- **Task requirements**
Rescale the data from the line with "This screenshot has width=974, height=643." to the line with "Instruction: Click in the ユーザー名 field", both included, by rewriting every one of those lines in full. Multiply each coordinate in the answers by 1.5 and round to whole numbers with halves going up, leaving every other number unchanged.

- **The records**
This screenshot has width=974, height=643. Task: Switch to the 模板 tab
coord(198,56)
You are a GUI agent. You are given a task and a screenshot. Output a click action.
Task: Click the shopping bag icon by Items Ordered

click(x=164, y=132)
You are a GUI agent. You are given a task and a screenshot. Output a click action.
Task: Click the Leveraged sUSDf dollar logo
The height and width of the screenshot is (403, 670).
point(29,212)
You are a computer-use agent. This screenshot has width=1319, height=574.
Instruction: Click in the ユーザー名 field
* * *
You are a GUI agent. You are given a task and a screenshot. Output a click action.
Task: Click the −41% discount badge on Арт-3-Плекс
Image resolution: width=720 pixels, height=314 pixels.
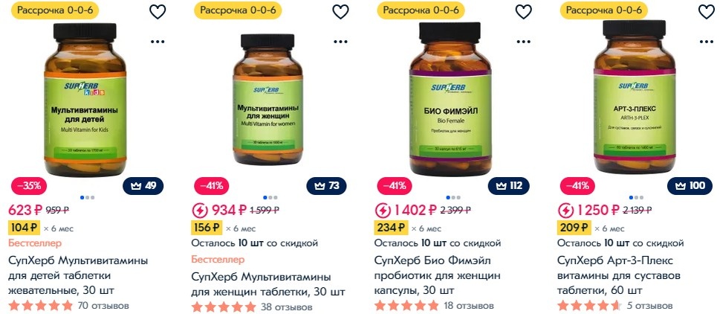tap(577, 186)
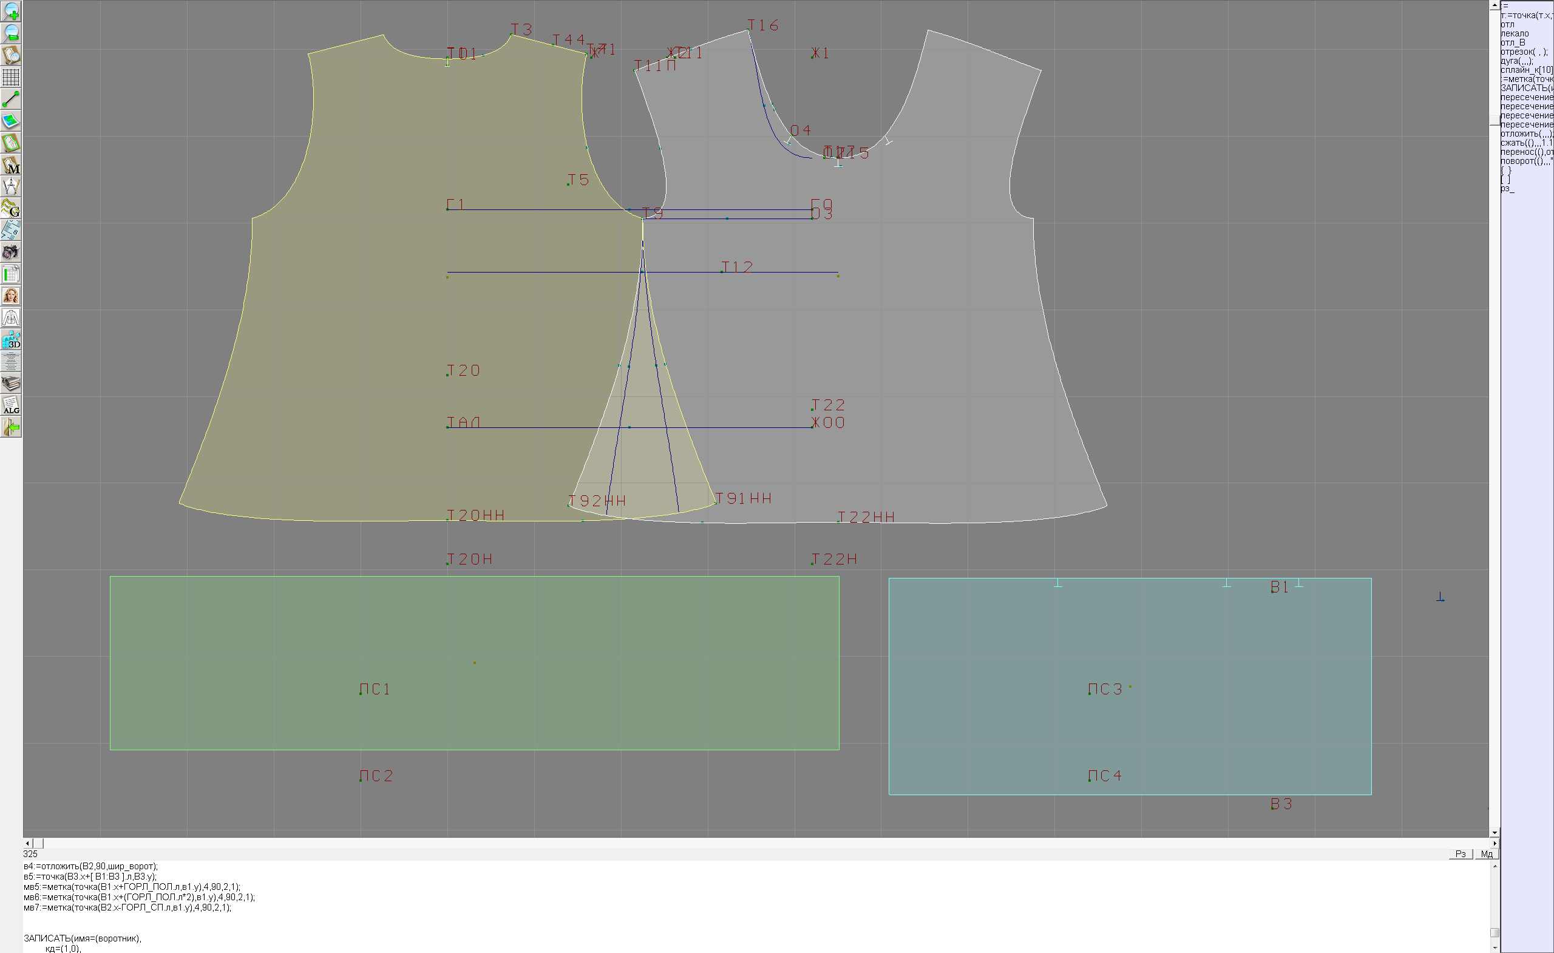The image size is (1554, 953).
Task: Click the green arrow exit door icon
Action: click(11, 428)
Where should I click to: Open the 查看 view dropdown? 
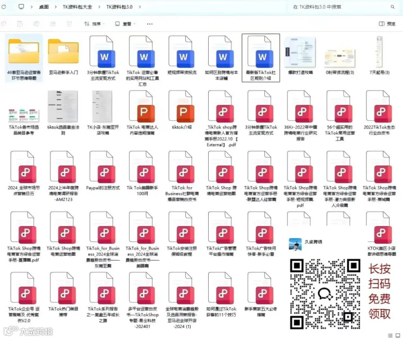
==
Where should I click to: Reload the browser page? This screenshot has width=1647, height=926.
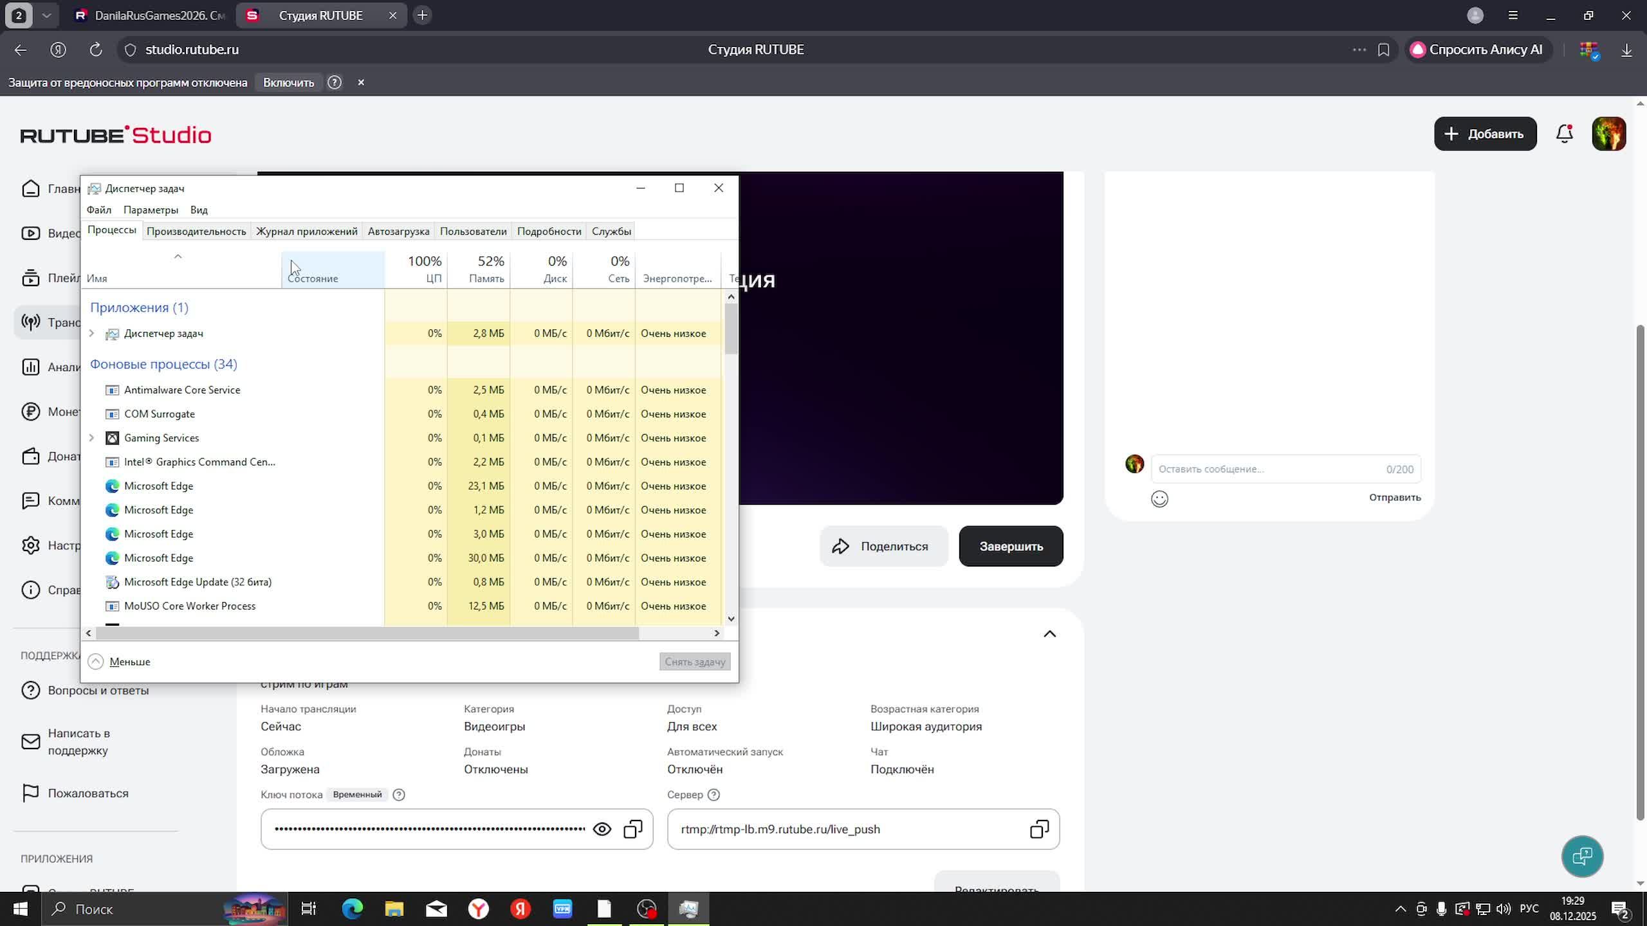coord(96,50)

- **Worked answer**
This screenshot has width=974, height=643. Task: Switch to the 模板 tab
coord(297,84)
You are a GUI agent. You are given a task and a screenshot. Output a click action.
Task: Click the shopping bag icon by Items Ordered

click(x=246, y=198)
You are a GUI agent. You are given a task and a screenshot. Output a click action.
Task: Click the Leveraged sUSDf dollar logo
The height and width of the screenshot is (403, 670).
point(44,318)
You are a computer-use agent. This screenshot has width=1319, height=574.
Instruction: Click in the ユーザー名 field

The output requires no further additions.